GIVEN INSTRUCTION A: In the passage on the directory index field, copy the text from "In one or more embodiments, the directory index field (208) is" to "from the invention.".
GIVEN INSTRUCTION B: According to the passage on the directory index field, what may the number of bits assigned to each field be based on?
GIVEN INSTRUCTION C: Continue the passage on the directory index field from the point where it ends.

GIVEN PASSAGE:
++++

In one or more embodiments, the directory index field (208) is a portion of data that corresponds to an assigned entry index in a local file system object metadata of the file system server managing the file system object. For example, if the file system object is the first indexed entry in a file system object metadata (182, FIG. 1B), the directory index field (208) may correspond that entry index. Alternatively or additionally, in one or more embodiments, the directory index field (208) may include a value corresponding to the directory index of the file system object in the corresponding directory that parents the file system object. Other information may be indicated in the directory index field (208) without departing from the invention.

For example, for a file system object that is indexed fourth in a directory of a file system, and the corresponding I-node (202) indexed second in the file system object metadata of the file system server, the directory index field (208) may include any combination of: (i) a value indicating the second index in the file system object metadata, and (ii) a value indicating the fourth index in the directory.

In one or more embodiments, each of the object type field (204), server base index field (206), and the directory index field (208) may be assigned a predetermined number of bits of data to encode the given corresponding information. The number of bits assigned to each field (204, 206, 208) may be based on the expected maximum total number of a given variable.

++++

RECORDED DATA:
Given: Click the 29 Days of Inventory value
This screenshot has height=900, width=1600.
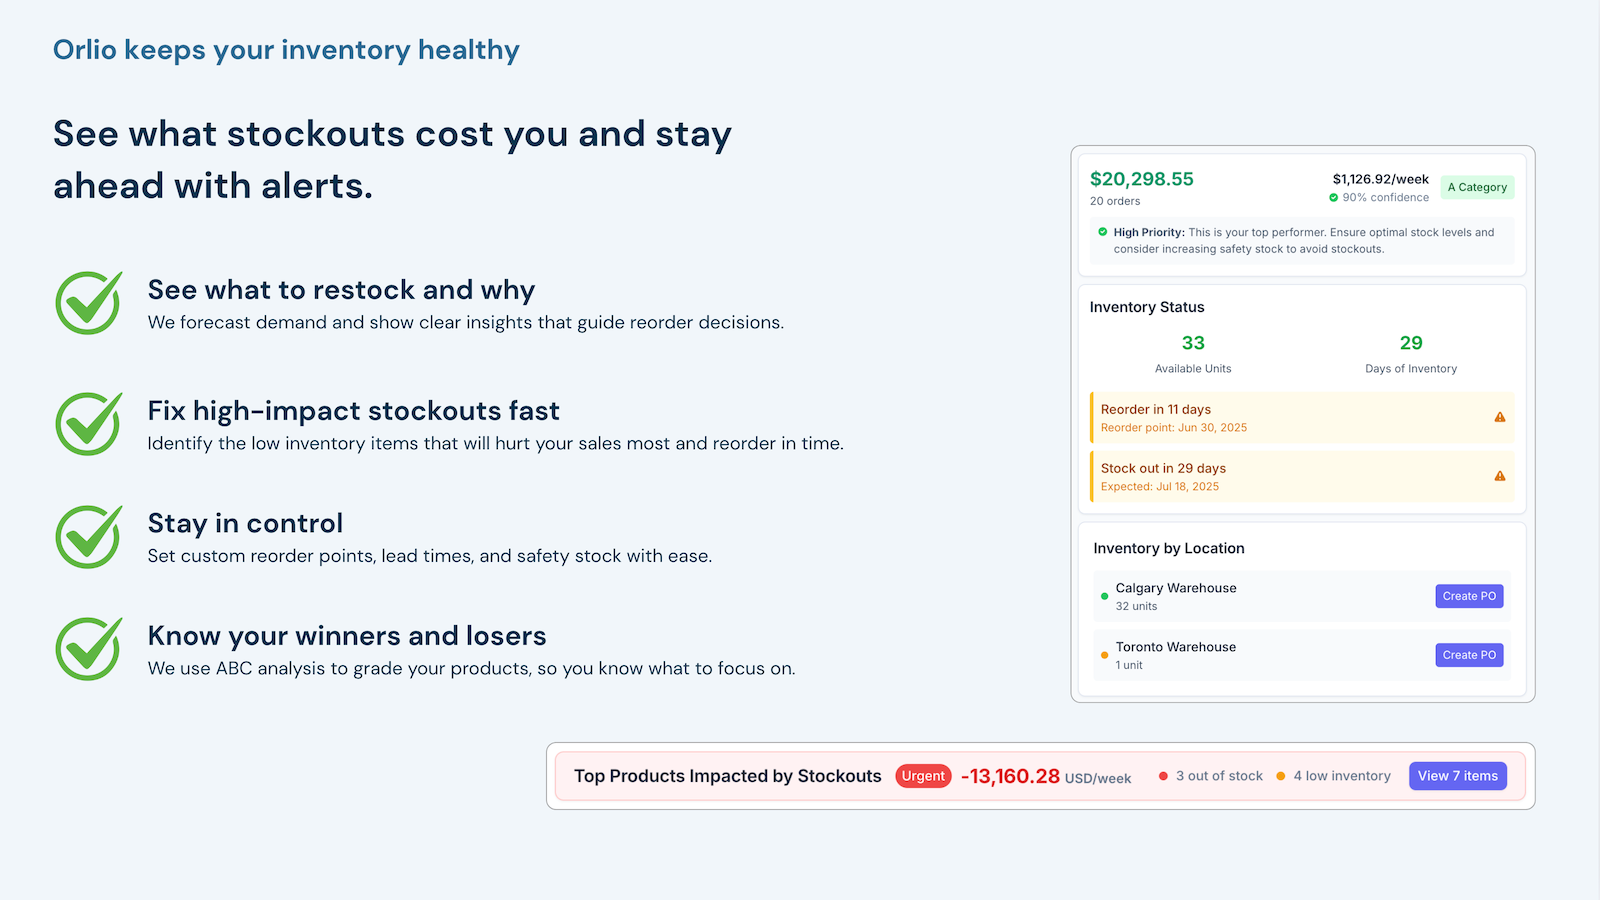Looking at the screenshot, I should coord(1411,343).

++++

RESPONSE A:
In one or more embodiments, the directory index field (208) is a portion of data that corresponds to an assigned entry index in a local file system object metadata of the file system server managing the file system object. For example, if the file system object is the first indexed entry in a file system object metadata (182, FIG. 1B), the directory index field (208) may correspond that entry index. Alternatively or additionally, in one or more embodiments, the directory index field (208) may include a value corresponding to the directory index of the file system object in the corresponding directory that parents the file system object. Other information may be indicated in the directory index field (208) without departing from the invention.

RESPONSE B: The expected maximum total number of a given variable.

RESPONSE C:
In an example I-node, four bits are reserved for the object type field (204), twelve bits are reserved for the server base index field (206), and forty-eight bits are reserved for the directory index field (208). In this example, the I-nodes of a file system may encode up to 2{circumflex over ( )}4 (i.e., 16) different types of file system objects, up to 2{circumflex over ( )}12 (i.e., 4096) file system servers, and up to 2{circumflex over ( )}48 (i.e., 2.81×10{circumflex over ( )}14) number of file system objects indexed in a file system. In this setup, the directory index field (208) may include additional information such as, for example, ownership of the file system object, permissions, timestamps, file size, and location of the data blocks on a storage system for the corresponding file system object. Other information may be indicated in the directory index field (208) without departing from the invention.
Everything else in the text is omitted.